Traditionally, the Hispanic vote has been mainly Democratic, and Democrats have launched major efforts to register new voters in Hispanic neighborhoods. New Mexico's Hispanic governor, Democrat Bill Richardson, says his group, Moving America Forward, has registered 30,000 Hispanics in the state this year.
But getting somebody registered is only half the battle, said Santiago Juarez, a Roswell lawyer who is working to turn out the Hispanic vote.
"It's not like somebody's going to beat you up if you try to vote," Juarez said. "It's much more subtle than that. It's more a feeling the Americanos have created, that our people don't belong in a voting booth.
"If some poll watcher challenges a little Hispanic grandmother because she forgot to change the address on her registration form, she is not going to stand there and fight. She just wants to get out of there fast, and avoid trouble."
Petra Morales, of Artesia, said she understands that kind of pressure. Her husband is the herdsman at a big dairy farm south of Roswell, and the Morales family home is on farm property. "I started to put up a yard sign for Kerry-Edwards," Morales recalled. "And my husband said, 'No, we'd better not.' His bosses are Anglos, and he was afraid that he might offend somebody if we put up a sign that was against Bush."
On the other hand, when Morales cast her early vote last week, she said, the poll workers were courteous and she had no problems.

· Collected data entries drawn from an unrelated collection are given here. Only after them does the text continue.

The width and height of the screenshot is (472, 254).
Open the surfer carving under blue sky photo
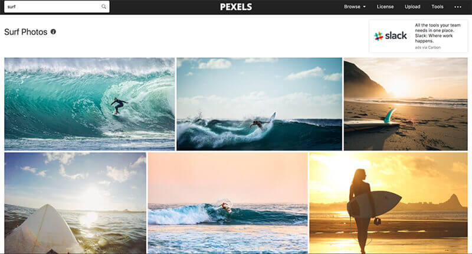[259, 104]
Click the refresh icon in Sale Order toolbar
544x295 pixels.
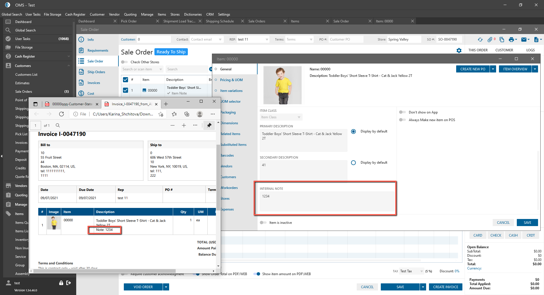pyautogui.click(x=480, y=40)
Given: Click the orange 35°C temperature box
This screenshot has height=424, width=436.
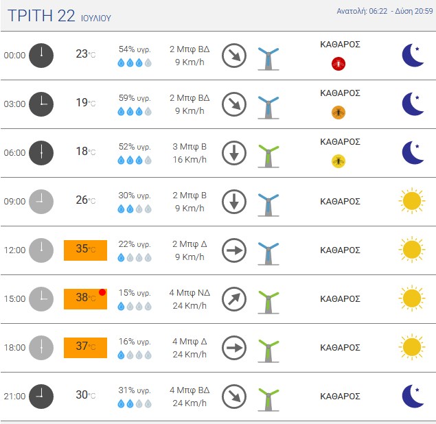Looking at the screenshot, I should 85,250.
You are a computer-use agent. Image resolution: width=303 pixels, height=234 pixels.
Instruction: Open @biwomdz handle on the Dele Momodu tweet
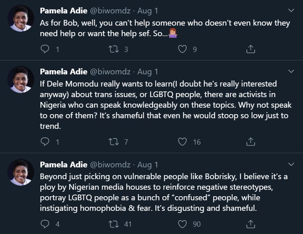tap(110, 72)
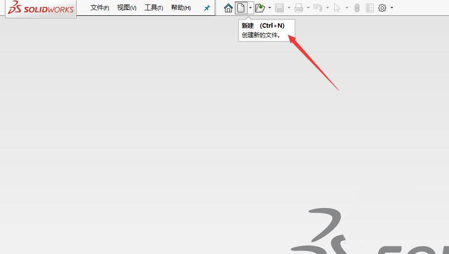This screenshot has width=449, height=254.
Task: Expand the dropdown arrow beside Save
Action: (289, 8)
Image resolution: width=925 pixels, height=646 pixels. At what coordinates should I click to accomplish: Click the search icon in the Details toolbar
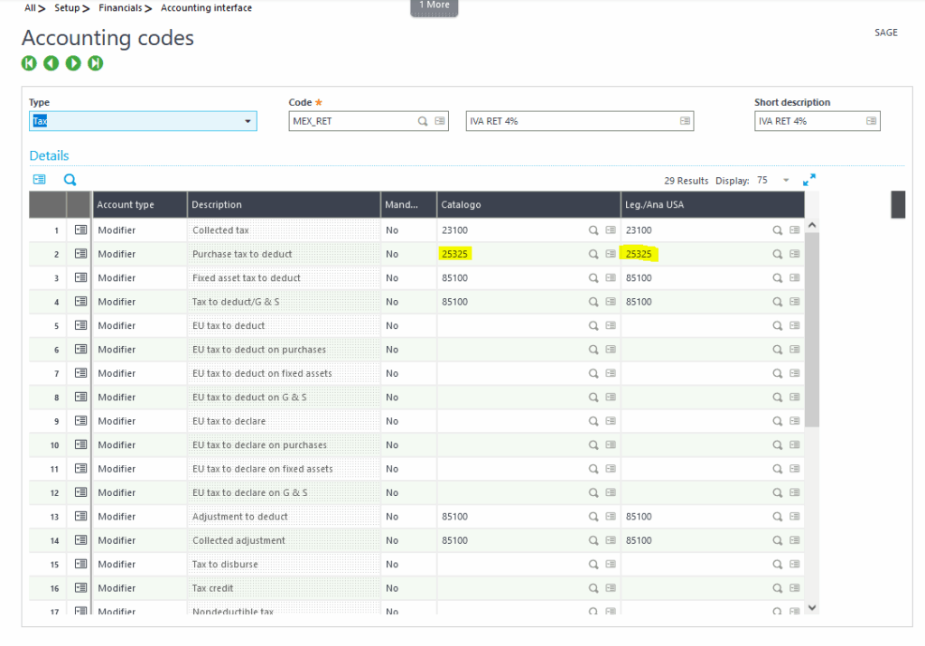pyautogui.click(x=70, y=179)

The difference in perception is crystallized by a voting rights argument that went to the state Supreme Court this fall. County clerk Kunko interpreted state law as requiring most new registrants to produce some form of identification when they arrive to vote. Hispanic activists sued, and the high court ruled against Kunko, allowing most voters to cast a ballot without providing identification.
Kunko promises to follow the court ruling, but said he is mystified about the complaint. "People have to show ID whenever they use a credit card these days," he said. "Why is it difficult to show a license or an electric bill when you come in to vote?"
But Petra Morales is convinced the ID requirement was aimed mainly at Hispanics. "They would pick out Gonzales and Martinez and ask for IDs, but Smith and Johnson can walk right in," she said.
A similar dispute centers on the voting rights of ex-felons. Felons can vote in New Mexico after completing all parole and probation requirements. The county clerk, citing state law, said he will allow ex-felons to vote only if they produce documented proof that this condition has been met.
Aria, the local activist, considers that rule simple harassment. "The state has computers. They know the status on every one of these felons," she said. "So why do they force these guys to dig up some piece of paper they probably lost years ago?"
For Aria, the answer is clear. "So many of our young Chicanos are felons," she said. "The whole point of all these rules is to keep our people out."
In the final push to the polls, Hispanic leaders are planning parades and fiestas to spread the word that the Hispanic vote matters. Several communities are organizing caravans of "low riders" the souped-up sedans altered so that the body barely clears the road surface to lead voters to the polls on Nov. 2. "The idea is to show that voting is for Mexicanos, too," Juarez said. "It's to show that we can own this process, just like the Americanos do."
As in most other states, though, the feelings surrounding this election are so intense that many Hispanics are determined to turn out on Election Day, no matter what. "I'm excited to cast my first vote," said Heidi Carrillo, 24, a new registrant who was born in the United States to illegal immigrants. "They can ask for ID. They can make me last in the line. I don't care. I'm voting!"